Some of you, but not all of you, know why.

I was in Israel last week to fulfill a mitzvah found in this week’s Torah portion, Ki Tetze:

A man takes a wife and possesses her. She fails to please him because he finds something obnoxious about her, and he writes her a bill of divorcement, hands it to her, and sends her away from his house (Deutoronomy 24:1).

Rashi’s comment on this verse: “Divorce is a mitzvah.”

Now this doesn’t mean, God forbid, that everyone has to get divorced at some point to fulfill this mitzvah. Divorce is what we call an “optional mitzvah,” similar to wearing a tallis. You don’t NEED to put on a garment with four corners, but if you do it has to have tzitzit, fringes, on those corners. We put on a tallis to show that we’ll go out of our way to fulfill this commandment.

However, no one goes out of the way to fulfill the mitzvah of divorce.

But what Rashi’s comment tells us is that if the marriage is over, if it fails to bring joy, if it fails to be a positive force in the couple’s lives, you don’t have to stay married. It’s a mitzvah to divorce in such a circumstance.

Now the commandment in the Torah is worded that divorce should follow if “she fails to please him because he finds something obnoxious about her.” You shouldn’t think there was something obnoxious in my ex-wife, the mother of three of my five children, Lauri. She’s an amazing person, a good mother, and remains my business partner, co-parent, and close friend.

It used to be that under civil law in America you had to have “grounds” to get divorced. Now, all states offer some form of “no fault” divorce.

The law in America was only about 1,900 years behind Jewish law.

There’s a whole tractate of the Talmud, Gittin, that’s devoted to the rules of divorce. The rabbis in the Talmud have an argument over what constitutes proper grounds for divorce:

  1. Beit Shammai says you should not divorce your wife unless you discover something unseemly about her.
  2. Beit Hillel says you can divorce your wife if “she’s merely burnt your food.” I wonder how many wives deliberately scorched the pottage to get out of bad marriages over the millenia.
  3. Rabbi Akiva says it’s enough if the husband simply prefers to marry someone else, as it says “she fails to please him.”

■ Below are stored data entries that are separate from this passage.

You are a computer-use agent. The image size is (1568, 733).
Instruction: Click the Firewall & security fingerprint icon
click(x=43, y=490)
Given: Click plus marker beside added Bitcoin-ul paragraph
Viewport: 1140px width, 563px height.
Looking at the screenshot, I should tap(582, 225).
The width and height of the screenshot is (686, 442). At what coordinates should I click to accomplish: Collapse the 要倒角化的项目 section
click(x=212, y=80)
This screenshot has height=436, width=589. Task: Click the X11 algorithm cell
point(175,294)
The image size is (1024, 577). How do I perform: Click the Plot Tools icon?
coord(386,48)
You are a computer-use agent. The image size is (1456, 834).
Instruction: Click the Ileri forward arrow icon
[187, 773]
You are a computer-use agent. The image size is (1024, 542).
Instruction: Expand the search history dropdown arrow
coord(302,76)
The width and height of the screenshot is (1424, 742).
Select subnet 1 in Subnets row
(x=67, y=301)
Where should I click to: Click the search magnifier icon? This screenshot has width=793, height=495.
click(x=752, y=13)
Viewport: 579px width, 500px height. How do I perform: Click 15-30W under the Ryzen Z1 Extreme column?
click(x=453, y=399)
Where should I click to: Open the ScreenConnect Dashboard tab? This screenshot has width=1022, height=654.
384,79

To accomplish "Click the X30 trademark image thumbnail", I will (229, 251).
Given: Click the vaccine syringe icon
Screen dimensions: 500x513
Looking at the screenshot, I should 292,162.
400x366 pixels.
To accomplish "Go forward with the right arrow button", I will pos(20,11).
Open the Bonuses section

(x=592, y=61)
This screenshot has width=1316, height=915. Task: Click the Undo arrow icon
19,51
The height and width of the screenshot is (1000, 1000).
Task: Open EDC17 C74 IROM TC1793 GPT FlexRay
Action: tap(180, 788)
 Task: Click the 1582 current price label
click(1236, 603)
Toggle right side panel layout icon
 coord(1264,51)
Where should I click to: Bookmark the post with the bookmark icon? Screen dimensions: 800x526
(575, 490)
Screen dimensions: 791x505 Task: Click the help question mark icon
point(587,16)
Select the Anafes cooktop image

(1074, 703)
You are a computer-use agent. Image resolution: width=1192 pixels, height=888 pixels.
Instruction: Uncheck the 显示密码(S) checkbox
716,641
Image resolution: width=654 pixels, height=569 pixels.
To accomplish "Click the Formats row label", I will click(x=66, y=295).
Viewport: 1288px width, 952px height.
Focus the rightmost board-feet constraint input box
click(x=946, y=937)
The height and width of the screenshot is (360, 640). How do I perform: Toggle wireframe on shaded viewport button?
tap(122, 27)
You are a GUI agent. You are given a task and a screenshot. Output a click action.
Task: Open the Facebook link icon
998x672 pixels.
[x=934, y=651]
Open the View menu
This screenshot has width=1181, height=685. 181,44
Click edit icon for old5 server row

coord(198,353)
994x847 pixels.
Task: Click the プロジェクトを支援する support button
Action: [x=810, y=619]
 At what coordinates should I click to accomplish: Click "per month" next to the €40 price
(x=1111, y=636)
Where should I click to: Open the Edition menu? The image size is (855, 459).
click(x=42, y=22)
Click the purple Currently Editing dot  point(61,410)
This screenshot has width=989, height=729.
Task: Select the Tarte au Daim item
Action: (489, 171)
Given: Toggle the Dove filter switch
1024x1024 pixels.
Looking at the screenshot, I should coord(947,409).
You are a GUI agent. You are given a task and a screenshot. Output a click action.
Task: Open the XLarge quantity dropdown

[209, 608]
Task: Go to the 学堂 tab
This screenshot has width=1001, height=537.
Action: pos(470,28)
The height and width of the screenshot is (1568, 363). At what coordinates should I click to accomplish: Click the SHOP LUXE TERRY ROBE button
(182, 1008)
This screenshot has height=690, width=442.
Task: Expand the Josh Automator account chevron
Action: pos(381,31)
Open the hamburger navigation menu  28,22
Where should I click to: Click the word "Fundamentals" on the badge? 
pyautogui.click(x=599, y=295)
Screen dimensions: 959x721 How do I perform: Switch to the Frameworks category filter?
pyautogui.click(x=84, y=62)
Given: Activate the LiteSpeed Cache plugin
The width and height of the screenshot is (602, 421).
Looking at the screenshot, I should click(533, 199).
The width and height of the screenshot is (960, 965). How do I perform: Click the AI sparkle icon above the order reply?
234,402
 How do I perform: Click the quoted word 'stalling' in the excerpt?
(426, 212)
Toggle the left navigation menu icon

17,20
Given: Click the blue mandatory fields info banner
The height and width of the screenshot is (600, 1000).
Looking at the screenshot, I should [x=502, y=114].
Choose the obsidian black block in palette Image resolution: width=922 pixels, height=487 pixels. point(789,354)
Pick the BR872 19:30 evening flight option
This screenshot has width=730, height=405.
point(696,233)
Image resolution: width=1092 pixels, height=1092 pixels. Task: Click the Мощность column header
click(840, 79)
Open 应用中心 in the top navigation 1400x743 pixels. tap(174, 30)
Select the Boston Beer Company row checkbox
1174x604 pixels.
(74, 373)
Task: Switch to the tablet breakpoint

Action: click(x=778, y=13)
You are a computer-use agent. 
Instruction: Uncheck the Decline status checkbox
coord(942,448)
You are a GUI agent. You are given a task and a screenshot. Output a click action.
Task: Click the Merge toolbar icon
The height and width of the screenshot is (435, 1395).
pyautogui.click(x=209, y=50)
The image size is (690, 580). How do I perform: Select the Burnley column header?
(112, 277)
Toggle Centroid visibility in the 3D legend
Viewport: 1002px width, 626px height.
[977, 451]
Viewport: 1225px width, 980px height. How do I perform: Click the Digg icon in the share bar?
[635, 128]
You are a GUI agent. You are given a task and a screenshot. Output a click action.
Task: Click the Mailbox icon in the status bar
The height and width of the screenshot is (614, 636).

The rabbis also discuss grounds for a woman to divorce her husband — for example, if he works in a profession that renders him obnoxious, such as being a tanner and coming home smelling horrible.

Either party is entitled to a divorce if the other party fails fulfill his or her obligations for conjugal relations, which ranged from once every six months for a sailor or camel caravan driver to daily for someone who’s unemployed.

But the bottom line is Judaism has had “no fault divorce” for almost 2,000 years. We don’t force a couple to stay married if either one of them wants out.

Nearly half of all marriages end in divorce. Practically everyone’s life is touched by divorce in some way – if you haven’t been divorced yourself, it’s very likely that a close friend or close relative such as a parent, sibling, or child has been through divorce. It’s hard to imagine there’s much of anyone in America whose life hasn’t been touched by divorce.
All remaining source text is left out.